Em Nota Oficial sobre o momento de profundas modificações legislativas que atravessa o Brasil, a 53ª Assembleia Geral da Conferência Nacional dos Bispos do Brasil (CNBB), realizada no mês de abril (2015), aponta a “profunda e prolongada crise” que ameaça as conquistas advindas a partir da Constituição Cidadã de 1988, abalando a ordem democrática do País.

Em síntese, a CNBB manifesta sua indignação (a) com o desmatamento e a degradação ambiental da Amazônia, (b) com o aniquilamento dos direitos sociais ocasionado pela terceirização dos contratos de trabalho, (c) com a corrupção impregnada nos órgãos públicos, (d) com o descaso e abandono dos povos indígenas, (e) com a redução da maioridade penal em detrimento da aplicação de medidas socioeducativas e, ainda, (f) com a facilitação do acesso da população à posse de armas de fogo.

Apartidária, a posição da Igreja Católica vai ao encontro direto dos anseios do legislador constituinte originário, que se formou a partir da instalação da Assembleia Nacional Constituinte de 1987, após 21 anos de regime militar.

O Art. 225, §4º, da CF/88 estabelece que a Floresta Amazônica brasileira é um patrimônio nacional e sua utilização far-se-á dentro de condições que assegurem a preservação do meio ambiente, inclusive quanto ao uso de seus recursos naturais.

Francisco Alves Mendes Filho, mais conhecido como Chico Mendes, seringueiro, sindicalista e ativista ambiental brasileiro, antes de ser assassinado em 22 de Dezembro de 1988, em Xapuri, Acre, disse:

“Meu sonho é ver toda essa floresta preservada, conservada, porque nós entendemos que ela é a garantia de todo o futuro dos povos da floresta. E não é só isso. Nós não queremos, nós estamos conscientes de que a Amazônia, ela não pode ser um santuário intocável (...). Agora, a sua destruição, eu acho que significa o genocídio de todos nós que moramos nessas matas e com repercussão negativa para o resto do País e pra própria humanidade, eu acho (...). E eu acredito que, na medida em que as primeiras reservas extrativistas começarem a dar os seus frutos, o Governo vai ter que reconhecer a importância desse trabalho que nós pretendemos desenvolver. Para o nosso bem e para o bem de toda a humanidade. Esse é o meu sonho. É ver a Amazônia livre dos fazendeiros, livre das motoserras, livre do fogo devorador. Esse é o meu sonho.”.
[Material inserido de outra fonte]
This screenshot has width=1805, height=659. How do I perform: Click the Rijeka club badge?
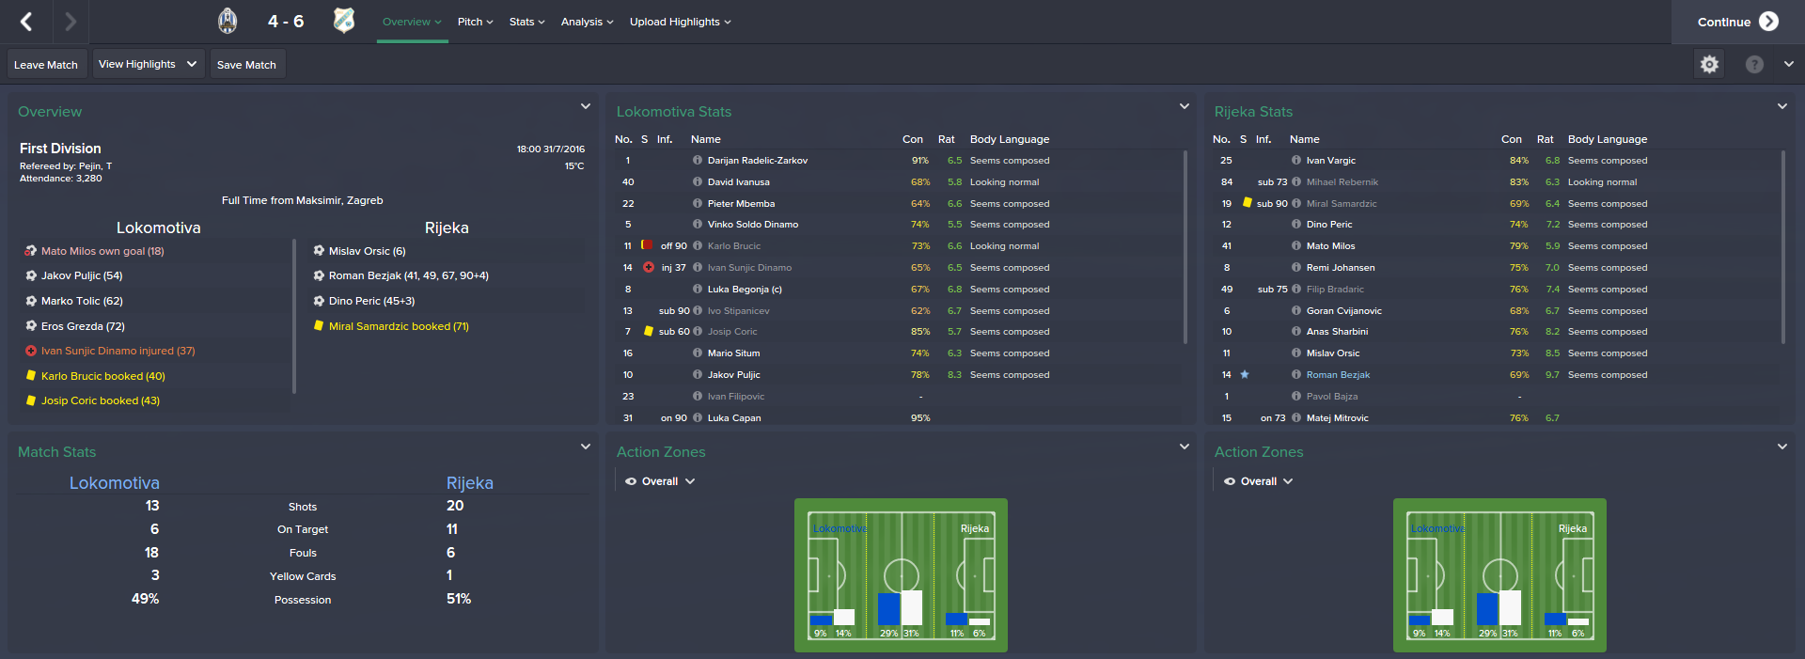click(344, 21)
A terceirização total e indiscriminada dos contratos de trabalho afronta os direitos dos trabalhadores urbanos e rurais, implicando no corte de despesas com direitos trabalhistas. A terceirização funciona como mecanismo de diminuição de garantias e de direitos trabalhistas.

Em 1891, o Papa Leão XIII publicou a Carta Encíclica Rerum Novarum, que destacou a necessidade de se observarem as garantias de condições de vida digna do trabalhador e adequada subsistência de sua família. O documento papal refere-se a alguns princípios de justiça social que devem ser usados na vida social, econômica e industrial das Nações, buscando uma melhor distribuição de riqueza, intervenção do Estado na economia a favor dos mais pobres e desprotegidos e a caridade do patronato à classe operária.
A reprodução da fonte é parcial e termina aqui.